Les derniers chiffres de récolte illustrent cette pression. Selon Murray Pioneer, le Riverland a produit 339 195 tonnes de raisin de cuve en 2026, soit 16% de moins qu’en 2025 et 25% sous sa moyenne quinquennale. La récolte nationale australienne est tombée à 1,27 million de tonnes, son plus bas niveau depuis 2000 et 25% sous la moyenne décennale. L’Australie-Méridionale est néanmoins restée le premier État viticole du pays.
Les prix restent inférieurs aux coûts
Pour de nombreuses exploitations, le problème immédiat tient à l’écart entre le prix du raisin et le coût d’entretien du vignoble. Riverland Wine a indiqué que les premières estimations pour le shiraz du millésime 2026 se situaient entre A$80 et A$120 la tonne, alors que les coûts de production dépassaient A$350 la tonne. Les prix des raisins blancs avaient également chuté. À ces niveaux, récolter davantage peut accroître les pertes au lieu de dégager des fonds pour les dettes, les machines, l’irrigation et l’entretien des vignes.

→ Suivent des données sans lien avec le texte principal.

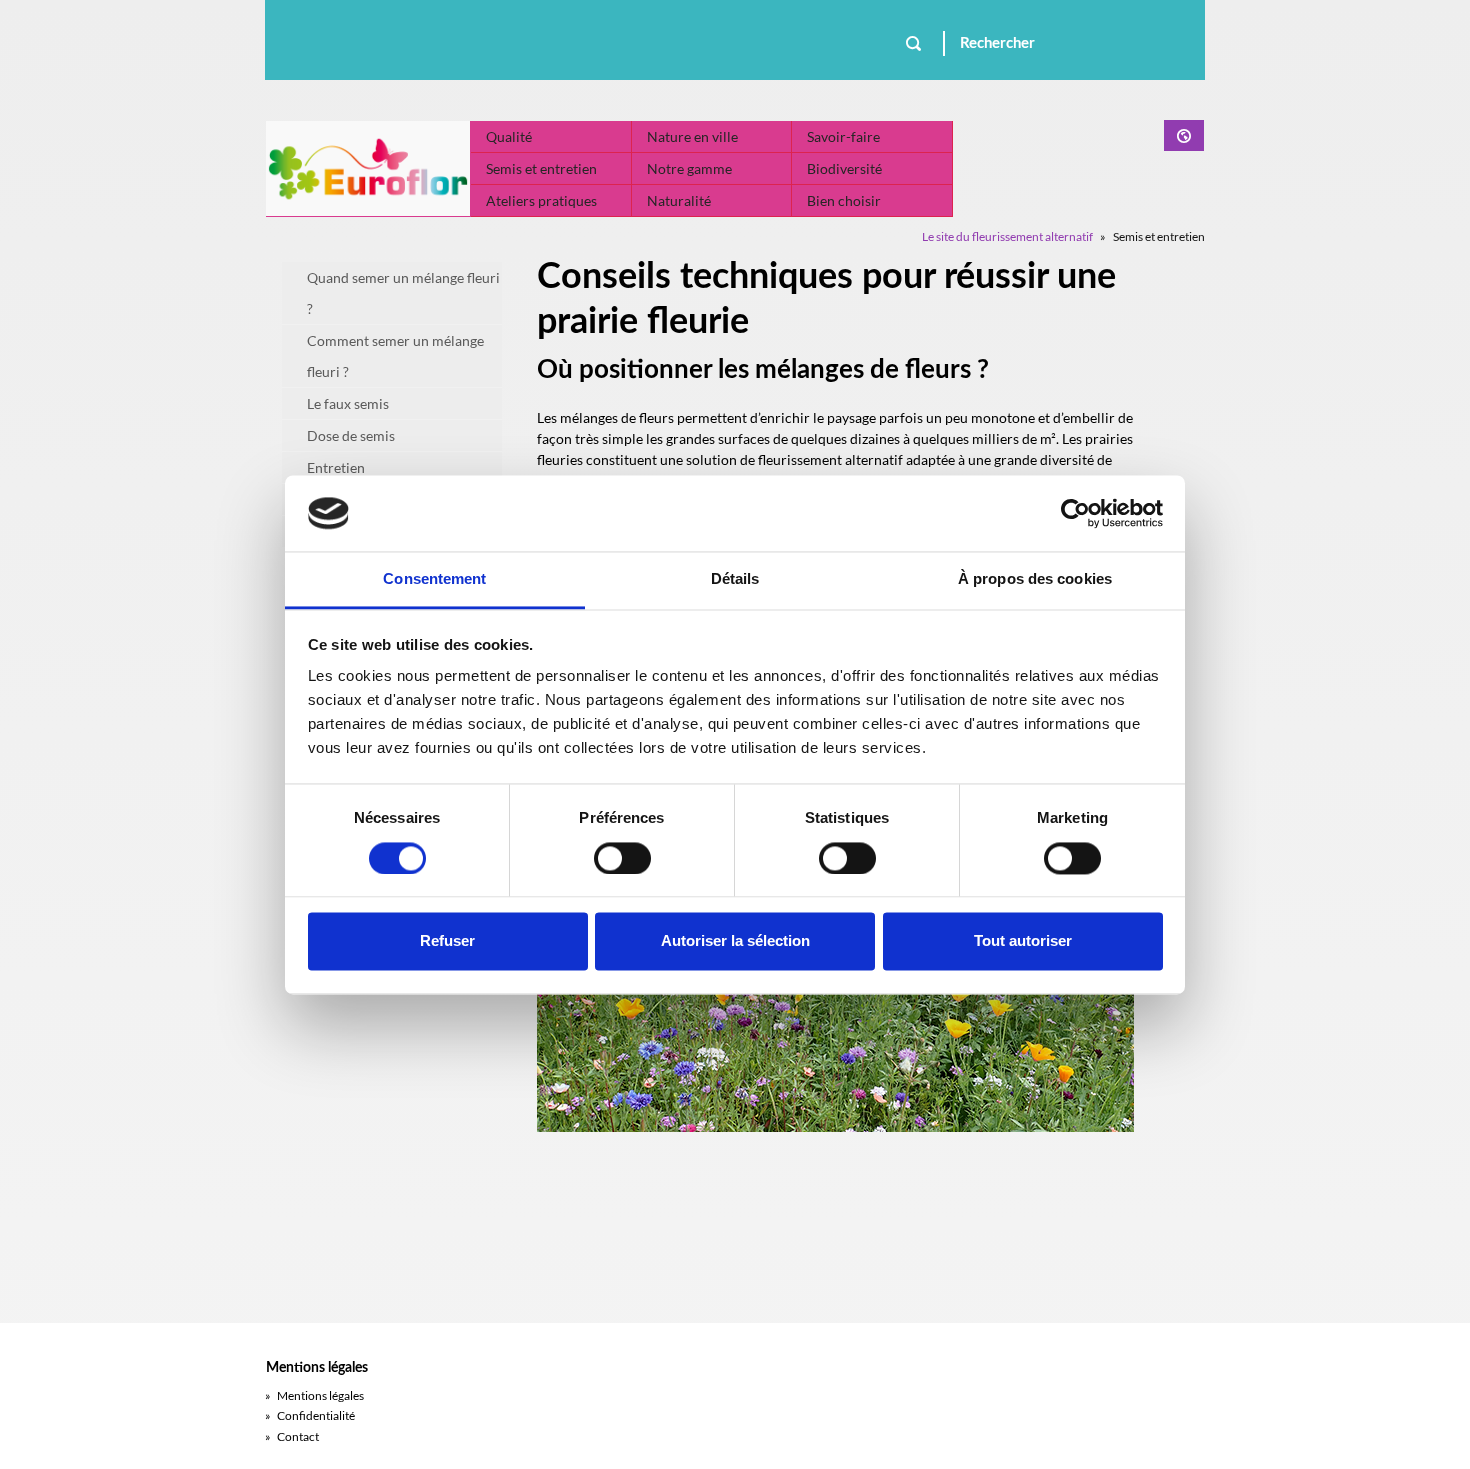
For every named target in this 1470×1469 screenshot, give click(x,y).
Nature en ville (692, 136)
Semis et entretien (541, 168)
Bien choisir (844, 200)
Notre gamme (689, 168)
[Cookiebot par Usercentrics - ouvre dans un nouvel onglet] (1075, 513)
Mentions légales (314, 1395)
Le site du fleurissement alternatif (1007, 236)
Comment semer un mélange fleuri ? (395, 356)
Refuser (447, 941)
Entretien (336, 467)
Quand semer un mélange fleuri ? (403, 293)
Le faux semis (348, 403)
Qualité (509, 136)
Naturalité (679, 200)
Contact (292, 1436)
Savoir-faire (843, 136)
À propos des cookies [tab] (1035, 579)
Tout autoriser (1023, 941)
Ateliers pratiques (541, 200)
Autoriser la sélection (735, 941)
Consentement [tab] (434, 579)
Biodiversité (844, 168)
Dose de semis (351, 435)
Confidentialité (310, 1415)
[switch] (622, 858)
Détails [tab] (735, 579)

Le déséquilibre dure depuis plusieurs millésimes. ABC News rapportait en 2024 que certaines caves du Riverland proposaient seulement A$120 la tonne, contre un coût de production estimé à environ A$300. Une enquête réalisée en 2023 par Riverland Wine montrait que 20% des viticulteurs locaux envisageaient de quitter le secteur au cours des années suivantes. L’organisation a ensuite averti que les caves n’attendaient aucune amélioration de la demande ou des prix pour le millésime 2026, en raison d’un important surplus de vin en Australie et sur le marché mondial.
Les droits de douane chinois sur les vins australiens avaient contribué à l’accumulation initiale des stocks de rouge. L’évolution des habitudes de consommation et les difficultés du marché mondial ont accentué la pression. Même si les conditions commerciales s’améliorent, l’offre viticole ne peut pas s’ajuster rapidement sans conséquences financières. Les vignes exigent des dépenses continues même lorsque le raisin ne peut pas être vendu de façon rentable; l’arrachage ou la conversion vers d’autres cultures nécessitent aussi des capitaux.
Les dispositifs de sortie peuvent accélérer la restructuration
Les précédentes tentatives d’ajustement montrent combien une contraction ordonnée est difficile. En 2024, Riverland Wine avait proposé un programme public versant A$4 000 par hectare pour arracher jusqu’à 3 000 hectares de vignes. Accolade Wines avait séparément offert aux membres de CCW Co-operative A$4 000 par hectare pour racheter leurs contrats de raisins rouges, ramener les accords d’approvisionnement de 15 à 10 ans et réduire de 20% les volumes acceptés. Selon ABC News, les producteurs ont rejeté l’offre par 314 voix contre 17.
Riverland Wine réclame depuis un soutien pour les exploitants souhaitant rester comme pour ceux qui veulent partir. Ses propositions comprennent une aide à l’arrachage, à l’adaptation des entreprises et à la gestion des risques liés aux parcelles abandonnées, notamment les menaces sanitaires et la baisse de la valeur foncière. L’organisation encourage également l’étude de cultures alternatives et un meilleur alignement de la production sur les besoins des caves.
L’exode réduira les disponibilités de raisin pour les transformateurs, mais la baisse des capacités ne garantira pas à elle seule une hausse des prix. Les caves disposent toujours de stocks excédentaires et font face à une consommation incertaine. Les producteurs restants devront supporter leurs coûts fixes sur un marché plus petit et potentiellement plus volatil. L’enjeu est de savoir si les arrachages seront organisés ou si les parcelles seront abandonnées sans gestion. Ce choix déterminera la quantité de terres productives, d’infrastructures et de savoir-faire que le Riverland conservera lorsque la demande de vin se stabilisera.